DEVA Partisi Genel Başkanı Ali Babacan, tam kapanma sonrası başlayan kademli normalleşmenin ilk gününde Ankara'da esnafı ziyaret etti. Babacan'a yaşadıkları ekonomik sorunları anlatan esnaflar, Cumhurbaşkanı ve AKP Genel Başkanı Recep Tayyip Erdoğan'ın "Helalik istiyoruz" sözlerine tepki göstererek, “Borç içindeyim, nasıl helalleşeceğiz?” dedi. 

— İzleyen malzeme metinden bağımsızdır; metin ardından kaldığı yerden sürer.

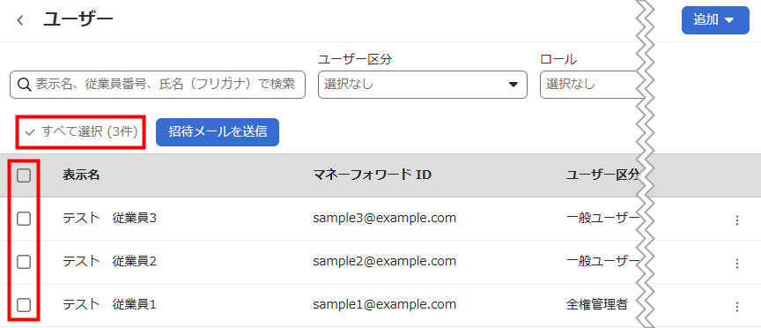Check the box for テスト 従業員2
Viewport: 761px width, 328px height.
pyautogui.click(x=24, y=262)
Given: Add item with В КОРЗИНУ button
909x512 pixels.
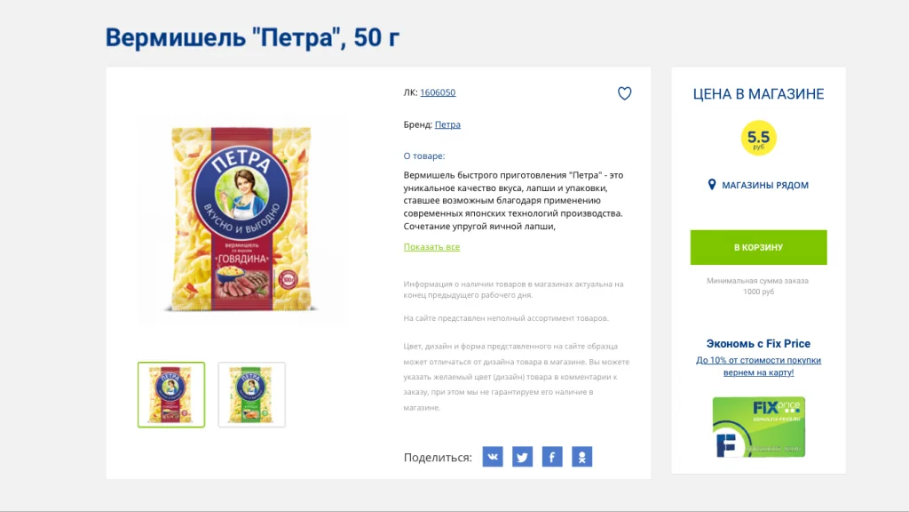Looking at the screenshot, I should pos(758,247).
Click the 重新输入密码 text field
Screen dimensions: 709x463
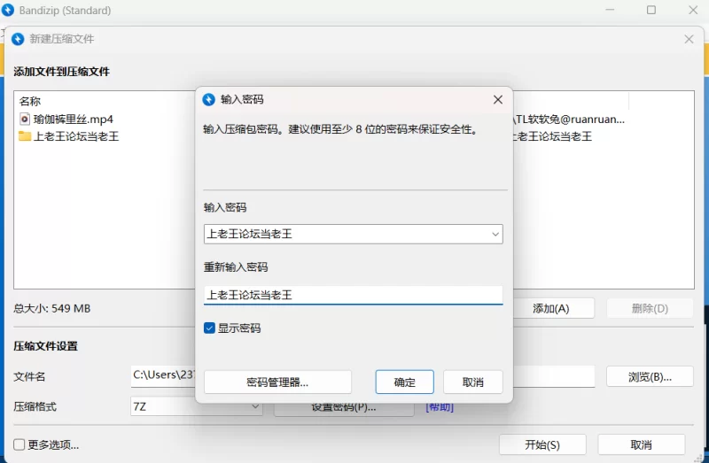tap(353, 296)
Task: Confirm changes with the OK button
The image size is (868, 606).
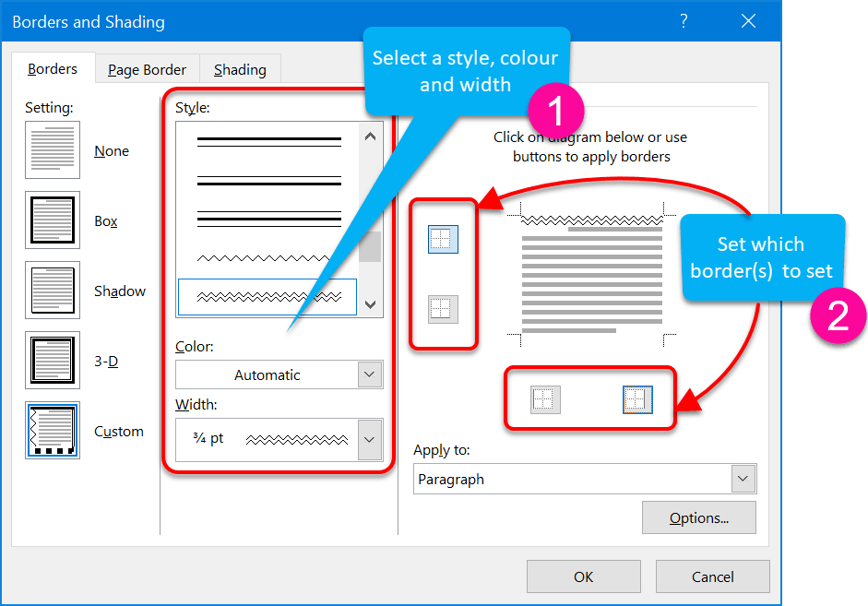Action: [583, 576]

Demokrasi ve Atılım Partisi (DEVA) Genel Başkanı Ali Babacan, “kontrollü normalleşmenin” ilk gününde Ankara’da restoran, kafe ve pastane esnafıyla bir araya geldi. Ziyaret sırasında vatandaşlarla bayramlaşan Babacan, sektörün yaşadığı sorunlar hakkında esnafla sohbet etti. Babacan’a sorunlarını anlatan bir  esnaf, “Kimse gelip ‘Kiranı ödedin mi, stopajını, KDV’ni, personelin maaşını çıkarttın mı’ diye sormuyor” dedi, iktidara “Borç içindeyim, nasıl helalleşeceğiz?” sözleriyle tepki gösterdi.

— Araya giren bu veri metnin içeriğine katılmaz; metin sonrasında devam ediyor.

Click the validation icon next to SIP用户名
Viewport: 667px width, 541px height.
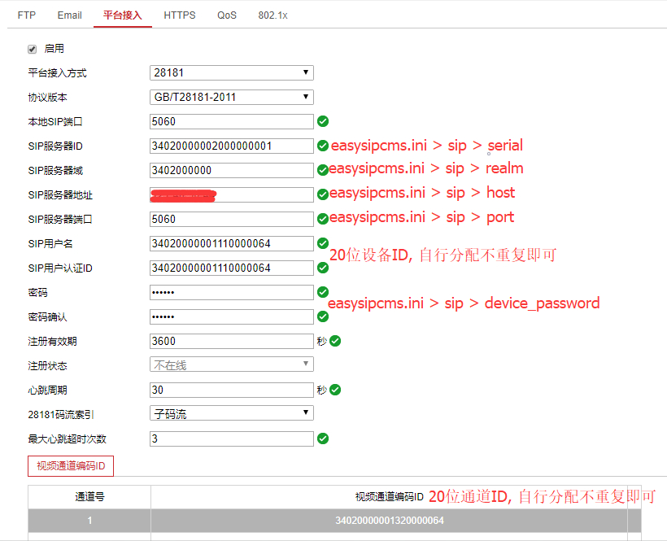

“Aç karnımızı doyurmaya, ödemelerimizi yapmaya çalışıyoruz. Kira çıkmıyor. Cepten yiyoruz. Yiyecek cep de kalmadı” diyen bir pastane işletmecisi, Babacan’a şunları söyledi:

“Kapanma sadece restoran işletmecilerine özel bir şey gibi. Sıkıntıdayız. Yüzde 50 kapasiteyle açın deseler… Zaten öncekinde de buna uyum sağladık ve müşterimizi ona göre aldık. 15 kişiden fazlasını almadık.”

Babacan esnafa Cumhurbaşkanı Erdoğan’ın “Sıkıntıya düşen esnafımız, çalışanımız olduysa hepsinden helallik istiyoruz” sözlerini hatırlattı. “Lafla olmuyor” diye tepki gösteren esnaf sözlerini şöyle sürdürdü:

“Nasıl helalleşeceğiz? Lafla olmuyor bu işler. Benim keyfim yerinde değil. Zarar etmişim, borç içerisindeyim. Nasıl helalleşeceğiz? Benim aklım almıyor. Üzgünüz. Uygulamalar adil değil. Ülkenin kalkınmasında, masraflarında bizim desteğimiz yok mu? Ne kadar müşteri gelirse o kadar ciro yapıyoruz. Müşteri gelmiyor ama her şey devam ediyor. Kazanmadığımız parayı ödüyoruz. Ya cepten ödüyoruz ya borç alıyoruz. Bunun adaleti, helalleşmesi nerede?”